**Problemas**
a) Renomeie "Task" para "Objective" nas entradas, começando no início delas e terminando na linha que contém "Like the comment", e reproduza essas linhas sem nenhuma outra mudança.
b) Por favor, dê continuidade ao trecho sobre Edith Stein a partir do ponto em que ele termina.

**Trecho do documento**
──────
O trabalho como enfermeira marcou profundamente a vida de Edith Stein. Ela relata que nesse período de sua vida conheceu os diversos tipos de seres humanos, suas debilidades e suas forças. Pessoas provenientes das mais diversas classes sociais, idiomas, hábitos, costumes culturais e crenças. Nesse contexto, a empatia tornou-se, mais do que um conceito filosófico, uma prática diária e de importância capital. Nossa filósofa enfermeira se perguntava, “como ter consciência dos sentimentos e juízos dos outros e o que havia na própria fala e comportamento de alguém a que os outros respondiam agindo do modo que agiam”. Nesse momento da narrativa, MacIntyre faz um tocante relato da percepção de Edith Stein sobre seus pacientes que estavam diante da morte iminente. Seguindo a tradição Socrática, e depois retomada por Heidegger, nossa filósofa se sente provocada diariamente sobre o estar diante da morte. Em 1915, Edith Stein termina seu trabalho como enfermeira, retoma o doutorado, e trabalha como professora de latim, alemão, história e geografia. Edith Stein escreve uma tese de doutorado sobre o nosso conhecimento de outras mentes, especialmente, sobre o tema da empatia. O objeto de seu trabalho é o de “identificar as características essenciais da consciência empática, consciência dos pensamentos e sentimentos dos outros”.
──────
Entradas de um conjunto de dados de apontamento:

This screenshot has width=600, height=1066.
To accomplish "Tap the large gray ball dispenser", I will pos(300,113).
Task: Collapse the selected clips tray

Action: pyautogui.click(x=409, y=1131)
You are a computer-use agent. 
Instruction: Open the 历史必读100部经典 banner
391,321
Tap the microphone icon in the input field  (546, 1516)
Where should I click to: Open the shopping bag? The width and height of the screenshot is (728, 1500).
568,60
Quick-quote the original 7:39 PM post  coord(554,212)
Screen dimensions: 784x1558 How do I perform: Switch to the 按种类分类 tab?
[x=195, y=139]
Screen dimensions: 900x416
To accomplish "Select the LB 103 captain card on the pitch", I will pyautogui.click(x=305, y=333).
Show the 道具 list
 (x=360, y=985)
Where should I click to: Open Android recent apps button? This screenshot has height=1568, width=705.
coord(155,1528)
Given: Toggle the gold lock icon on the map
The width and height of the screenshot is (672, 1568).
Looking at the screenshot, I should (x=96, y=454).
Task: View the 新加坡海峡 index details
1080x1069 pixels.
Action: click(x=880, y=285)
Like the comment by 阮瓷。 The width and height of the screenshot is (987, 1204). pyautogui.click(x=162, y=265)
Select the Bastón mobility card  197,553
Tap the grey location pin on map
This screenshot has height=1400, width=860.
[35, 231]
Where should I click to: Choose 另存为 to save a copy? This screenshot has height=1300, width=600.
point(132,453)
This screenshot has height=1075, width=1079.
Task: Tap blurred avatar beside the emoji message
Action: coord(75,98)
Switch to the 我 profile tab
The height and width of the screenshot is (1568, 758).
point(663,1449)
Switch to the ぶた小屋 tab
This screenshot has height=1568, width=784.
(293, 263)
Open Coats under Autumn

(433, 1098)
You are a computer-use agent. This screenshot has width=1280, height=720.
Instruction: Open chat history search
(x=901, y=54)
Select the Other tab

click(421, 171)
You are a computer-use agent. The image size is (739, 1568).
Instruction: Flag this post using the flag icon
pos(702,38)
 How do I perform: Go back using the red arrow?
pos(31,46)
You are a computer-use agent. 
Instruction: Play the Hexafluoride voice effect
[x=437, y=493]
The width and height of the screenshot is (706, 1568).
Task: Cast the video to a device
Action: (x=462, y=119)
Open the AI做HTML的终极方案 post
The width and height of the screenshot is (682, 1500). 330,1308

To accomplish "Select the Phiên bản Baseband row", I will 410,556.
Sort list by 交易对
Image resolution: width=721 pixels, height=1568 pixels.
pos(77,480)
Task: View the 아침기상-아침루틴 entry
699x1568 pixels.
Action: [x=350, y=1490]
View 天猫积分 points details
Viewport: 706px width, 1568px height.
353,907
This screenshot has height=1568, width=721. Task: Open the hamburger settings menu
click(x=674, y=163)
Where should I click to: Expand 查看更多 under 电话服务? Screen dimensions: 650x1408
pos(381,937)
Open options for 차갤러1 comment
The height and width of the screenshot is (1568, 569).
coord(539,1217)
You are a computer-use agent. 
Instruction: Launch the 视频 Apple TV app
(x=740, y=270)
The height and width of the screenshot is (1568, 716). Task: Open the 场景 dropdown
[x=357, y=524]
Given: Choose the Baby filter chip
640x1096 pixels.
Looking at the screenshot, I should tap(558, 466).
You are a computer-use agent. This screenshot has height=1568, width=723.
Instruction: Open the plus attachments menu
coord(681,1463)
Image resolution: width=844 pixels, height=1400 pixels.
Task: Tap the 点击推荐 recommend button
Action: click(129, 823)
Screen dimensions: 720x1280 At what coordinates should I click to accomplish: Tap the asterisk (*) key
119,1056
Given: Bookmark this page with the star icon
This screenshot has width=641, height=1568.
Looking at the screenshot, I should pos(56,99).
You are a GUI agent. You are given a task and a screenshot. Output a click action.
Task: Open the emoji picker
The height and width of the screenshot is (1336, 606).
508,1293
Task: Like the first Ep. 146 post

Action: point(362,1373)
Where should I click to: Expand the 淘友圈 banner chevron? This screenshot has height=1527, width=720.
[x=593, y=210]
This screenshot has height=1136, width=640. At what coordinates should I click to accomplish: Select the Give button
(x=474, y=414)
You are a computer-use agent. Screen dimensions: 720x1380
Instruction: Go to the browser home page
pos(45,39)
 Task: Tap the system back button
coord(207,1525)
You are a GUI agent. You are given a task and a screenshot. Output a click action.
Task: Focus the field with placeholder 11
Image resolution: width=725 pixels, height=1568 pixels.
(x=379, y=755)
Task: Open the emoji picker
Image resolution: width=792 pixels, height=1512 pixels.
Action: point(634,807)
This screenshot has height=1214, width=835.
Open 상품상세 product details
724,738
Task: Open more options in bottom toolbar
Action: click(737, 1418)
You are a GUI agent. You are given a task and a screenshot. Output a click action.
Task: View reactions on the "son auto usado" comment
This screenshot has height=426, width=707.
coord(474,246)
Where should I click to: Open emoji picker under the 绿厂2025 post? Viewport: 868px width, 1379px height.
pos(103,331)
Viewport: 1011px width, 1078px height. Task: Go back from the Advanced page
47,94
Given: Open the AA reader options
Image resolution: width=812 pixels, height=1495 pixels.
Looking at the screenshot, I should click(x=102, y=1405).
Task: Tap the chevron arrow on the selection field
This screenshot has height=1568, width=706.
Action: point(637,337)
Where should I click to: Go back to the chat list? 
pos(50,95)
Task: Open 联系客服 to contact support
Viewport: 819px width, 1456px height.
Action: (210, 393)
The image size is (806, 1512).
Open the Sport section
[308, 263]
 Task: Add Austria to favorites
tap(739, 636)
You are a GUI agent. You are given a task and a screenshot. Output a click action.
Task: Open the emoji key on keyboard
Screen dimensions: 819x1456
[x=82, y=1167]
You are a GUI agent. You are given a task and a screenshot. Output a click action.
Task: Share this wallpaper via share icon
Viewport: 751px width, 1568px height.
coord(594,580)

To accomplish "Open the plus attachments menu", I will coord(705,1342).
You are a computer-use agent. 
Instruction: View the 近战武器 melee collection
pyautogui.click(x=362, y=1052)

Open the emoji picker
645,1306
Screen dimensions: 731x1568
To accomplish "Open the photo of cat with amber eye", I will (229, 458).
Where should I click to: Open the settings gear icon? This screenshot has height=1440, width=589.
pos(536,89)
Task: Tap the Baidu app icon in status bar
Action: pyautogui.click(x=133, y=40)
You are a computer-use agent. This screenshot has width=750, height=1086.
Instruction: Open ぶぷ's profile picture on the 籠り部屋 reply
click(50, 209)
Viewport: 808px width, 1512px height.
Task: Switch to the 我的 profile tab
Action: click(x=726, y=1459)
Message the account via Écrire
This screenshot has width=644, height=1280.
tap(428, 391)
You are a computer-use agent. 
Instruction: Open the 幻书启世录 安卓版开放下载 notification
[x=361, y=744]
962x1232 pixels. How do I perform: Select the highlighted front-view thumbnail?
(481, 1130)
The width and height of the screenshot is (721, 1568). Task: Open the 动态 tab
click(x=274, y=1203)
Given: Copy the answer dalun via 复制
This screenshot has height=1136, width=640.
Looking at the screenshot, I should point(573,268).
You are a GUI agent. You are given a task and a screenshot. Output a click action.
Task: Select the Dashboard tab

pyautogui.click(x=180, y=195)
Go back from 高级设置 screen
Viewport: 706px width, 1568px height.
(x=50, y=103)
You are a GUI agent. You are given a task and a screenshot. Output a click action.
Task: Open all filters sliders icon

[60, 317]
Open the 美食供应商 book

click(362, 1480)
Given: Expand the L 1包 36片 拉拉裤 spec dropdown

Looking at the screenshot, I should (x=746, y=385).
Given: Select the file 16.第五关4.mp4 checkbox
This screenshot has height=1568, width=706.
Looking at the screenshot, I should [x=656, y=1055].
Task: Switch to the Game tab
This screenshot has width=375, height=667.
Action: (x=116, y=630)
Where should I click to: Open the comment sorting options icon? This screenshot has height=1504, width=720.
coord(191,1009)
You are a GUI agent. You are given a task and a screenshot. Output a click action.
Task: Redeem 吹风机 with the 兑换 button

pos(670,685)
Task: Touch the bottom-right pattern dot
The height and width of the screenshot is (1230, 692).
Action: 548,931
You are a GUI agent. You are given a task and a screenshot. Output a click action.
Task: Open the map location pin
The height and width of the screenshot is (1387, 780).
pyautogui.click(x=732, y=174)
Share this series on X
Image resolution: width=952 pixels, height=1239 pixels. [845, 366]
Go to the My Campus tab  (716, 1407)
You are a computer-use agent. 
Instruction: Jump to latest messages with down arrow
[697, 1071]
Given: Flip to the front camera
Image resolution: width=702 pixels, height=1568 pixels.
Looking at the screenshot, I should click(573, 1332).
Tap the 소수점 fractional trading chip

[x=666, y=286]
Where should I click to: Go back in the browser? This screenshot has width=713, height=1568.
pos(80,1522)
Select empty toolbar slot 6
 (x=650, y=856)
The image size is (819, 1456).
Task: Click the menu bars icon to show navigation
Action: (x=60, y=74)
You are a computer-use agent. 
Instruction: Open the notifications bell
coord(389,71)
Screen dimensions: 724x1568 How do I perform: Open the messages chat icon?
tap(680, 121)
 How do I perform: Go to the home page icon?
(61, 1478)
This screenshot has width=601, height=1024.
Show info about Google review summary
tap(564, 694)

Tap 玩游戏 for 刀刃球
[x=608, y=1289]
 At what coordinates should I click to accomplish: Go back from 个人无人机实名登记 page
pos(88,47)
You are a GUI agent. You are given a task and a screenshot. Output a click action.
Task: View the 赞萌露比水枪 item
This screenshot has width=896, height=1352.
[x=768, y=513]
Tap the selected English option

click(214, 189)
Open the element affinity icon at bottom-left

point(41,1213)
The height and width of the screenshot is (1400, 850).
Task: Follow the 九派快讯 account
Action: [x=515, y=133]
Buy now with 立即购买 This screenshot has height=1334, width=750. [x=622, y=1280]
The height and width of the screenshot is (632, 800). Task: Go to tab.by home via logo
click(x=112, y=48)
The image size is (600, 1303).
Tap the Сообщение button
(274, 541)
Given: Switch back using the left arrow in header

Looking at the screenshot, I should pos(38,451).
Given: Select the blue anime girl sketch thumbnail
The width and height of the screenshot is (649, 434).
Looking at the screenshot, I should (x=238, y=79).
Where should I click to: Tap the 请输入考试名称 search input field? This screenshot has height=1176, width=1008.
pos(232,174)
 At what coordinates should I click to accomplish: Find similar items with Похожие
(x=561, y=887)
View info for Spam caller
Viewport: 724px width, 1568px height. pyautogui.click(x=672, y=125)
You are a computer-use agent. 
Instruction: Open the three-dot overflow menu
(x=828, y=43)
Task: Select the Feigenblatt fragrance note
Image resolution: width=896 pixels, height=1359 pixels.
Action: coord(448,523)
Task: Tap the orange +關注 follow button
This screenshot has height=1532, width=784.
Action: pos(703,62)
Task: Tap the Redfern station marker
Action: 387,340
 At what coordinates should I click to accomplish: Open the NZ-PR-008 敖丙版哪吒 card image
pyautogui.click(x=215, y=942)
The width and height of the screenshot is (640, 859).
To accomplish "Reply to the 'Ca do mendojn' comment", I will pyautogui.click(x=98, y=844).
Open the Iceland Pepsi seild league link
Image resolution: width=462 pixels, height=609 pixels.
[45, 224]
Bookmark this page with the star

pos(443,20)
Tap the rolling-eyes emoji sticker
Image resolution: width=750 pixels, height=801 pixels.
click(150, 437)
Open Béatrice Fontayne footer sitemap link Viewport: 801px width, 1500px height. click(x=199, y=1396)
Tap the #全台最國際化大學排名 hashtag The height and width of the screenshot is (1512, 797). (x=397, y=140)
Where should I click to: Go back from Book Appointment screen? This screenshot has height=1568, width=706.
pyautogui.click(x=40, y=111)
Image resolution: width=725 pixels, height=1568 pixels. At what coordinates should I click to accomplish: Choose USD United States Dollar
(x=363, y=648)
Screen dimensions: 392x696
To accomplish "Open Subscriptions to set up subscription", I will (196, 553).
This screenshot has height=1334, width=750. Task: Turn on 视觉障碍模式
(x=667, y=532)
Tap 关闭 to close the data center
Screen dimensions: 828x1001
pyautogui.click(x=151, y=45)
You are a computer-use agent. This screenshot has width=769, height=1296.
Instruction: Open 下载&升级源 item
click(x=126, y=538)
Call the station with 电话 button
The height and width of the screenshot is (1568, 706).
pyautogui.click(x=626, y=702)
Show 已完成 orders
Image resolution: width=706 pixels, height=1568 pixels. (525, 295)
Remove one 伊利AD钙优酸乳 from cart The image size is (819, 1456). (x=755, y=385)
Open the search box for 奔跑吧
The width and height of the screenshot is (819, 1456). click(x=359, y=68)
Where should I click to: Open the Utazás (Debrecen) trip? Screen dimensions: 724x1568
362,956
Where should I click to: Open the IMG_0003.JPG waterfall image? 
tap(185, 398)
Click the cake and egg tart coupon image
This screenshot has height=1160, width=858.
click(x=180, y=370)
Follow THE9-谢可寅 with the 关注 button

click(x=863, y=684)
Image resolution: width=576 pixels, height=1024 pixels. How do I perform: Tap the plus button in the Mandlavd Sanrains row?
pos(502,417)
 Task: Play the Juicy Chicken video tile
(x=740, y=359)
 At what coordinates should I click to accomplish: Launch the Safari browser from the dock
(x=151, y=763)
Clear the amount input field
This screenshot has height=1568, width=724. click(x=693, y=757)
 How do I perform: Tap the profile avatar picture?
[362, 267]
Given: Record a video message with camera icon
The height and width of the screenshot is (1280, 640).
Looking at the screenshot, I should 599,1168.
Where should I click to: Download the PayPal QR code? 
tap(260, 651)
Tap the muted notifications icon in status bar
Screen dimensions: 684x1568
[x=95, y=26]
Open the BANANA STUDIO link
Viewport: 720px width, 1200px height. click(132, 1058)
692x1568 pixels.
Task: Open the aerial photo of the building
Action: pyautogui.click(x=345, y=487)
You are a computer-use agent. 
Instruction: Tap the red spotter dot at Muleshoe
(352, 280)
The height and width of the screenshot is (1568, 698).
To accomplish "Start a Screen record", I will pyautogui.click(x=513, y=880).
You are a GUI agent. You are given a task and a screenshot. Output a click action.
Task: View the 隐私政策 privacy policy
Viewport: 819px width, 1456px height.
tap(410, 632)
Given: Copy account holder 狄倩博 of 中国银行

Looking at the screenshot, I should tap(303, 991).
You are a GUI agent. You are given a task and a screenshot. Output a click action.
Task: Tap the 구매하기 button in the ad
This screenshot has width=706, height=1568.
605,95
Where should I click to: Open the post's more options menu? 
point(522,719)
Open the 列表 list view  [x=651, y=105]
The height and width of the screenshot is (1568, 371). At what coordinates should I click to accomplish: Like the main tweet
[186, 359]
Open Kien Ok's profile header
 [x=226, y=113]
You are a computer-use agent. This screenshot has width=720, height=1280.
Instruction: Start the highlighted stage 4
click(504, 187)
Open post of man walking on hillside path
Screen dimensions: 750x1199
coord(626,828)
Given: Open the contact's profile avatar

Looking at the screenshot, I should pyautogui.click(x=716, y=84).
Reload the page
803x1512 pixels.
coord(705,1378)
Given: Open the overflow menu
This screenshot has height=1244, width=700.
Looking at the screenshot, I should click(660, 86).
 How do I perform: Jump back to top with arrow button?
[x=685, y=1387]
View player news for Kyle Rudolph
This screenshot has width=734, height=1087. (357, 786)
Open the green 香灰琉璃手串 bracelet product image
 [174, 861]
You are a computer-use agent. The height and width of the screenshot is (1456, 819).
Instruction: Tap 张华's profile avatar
──────
**Respostas por tarefa**
a)
This screenshot has width=600, height=1066.
To accomplish "Tap the large gray ball dispenser", I will pos(300,113).
Objective: Collapse the selected clips tray

Action: pyautogui.click(x=409, y=1131)
You are a computer-use agent. 
Instruction: Open the 历史必读100部经典 banner
391,321
Tap the microphone icon in the input field  (546, 1516)
Where should I click to: Open the shopping bag? The width and height of the screenshot is (728, 1500).
568,60
Quick-quote the original 7:39 PM post  coord(554,212)
Screen dimensions: 784x1558 How do I perform: Switch to the 按种类分类 tab?
[x=195, y=139]
Screen dimensions: 900x416
To accomplish "Select the LB 103 captain card on the pitch", I will pyautogui.click(x=305, y=333).
Show the 道具 list
 (x=360, y=985)
Where should I click to: Open Android recent apps button? This screenshot has height=1568, width=705.
coord(155,1528)
Given: Toggle the gold lock icon on the map
The width and height of the screenshot is (672, 1568).
Looking at the screenshot, I should (x=96, y=454).
Objective: View the 新加坡海峡 index details
1080x1069 pixels.
Action: click(x=880, y=285)
Like the comment by 阮瓷。 The width and height of the screenshot is (987, 1204). pyautogui.click(x=162, y=265)

b)
A narrativa de MacIntyre é perspicaz e comovente, como toda narrativa de uma vida. Aqui, quero destacar apenas algumas ideias gerais que me tocaram, e que por isso mesmo, após a leitura desse livro, fazem, também, parte de minha vida filosófica: O Eu “como agente é, parcialmente, constituído em e através de relacionamentos. [Por isso], meu autoconhecimento deriva em parte dos outros”. “Todo conhecimento intersubjetivo é sempre o de uma consciência encarnada. Conhecimento de um Eu situado corporalmente dentro de um nexo de relacionamentos sociais e naturais”. “Conheço a mim mesmo através da atenção disciplinada aos meus próprios atos mentais”. “O que nos tornamos, as qualidades que chegamos a adquirir, estética, moral e intelectualmente, é, em boa medida, uma questão de nossa resposta ao nosso ambiente social e cultural”. “Os diferentes tipos de relacionamento social nos quais ingressamos têm uma diferença significativa no tipo de seres humanos que nos tornamos”. “Cada um de nós tem uma história a contar sobre como chegamos a adquirir a perspectiva que temos sobre o mundo, sobre nós mesmos, sobre os outros e sobre os panoramas sociais e nacionais em que habitamos”.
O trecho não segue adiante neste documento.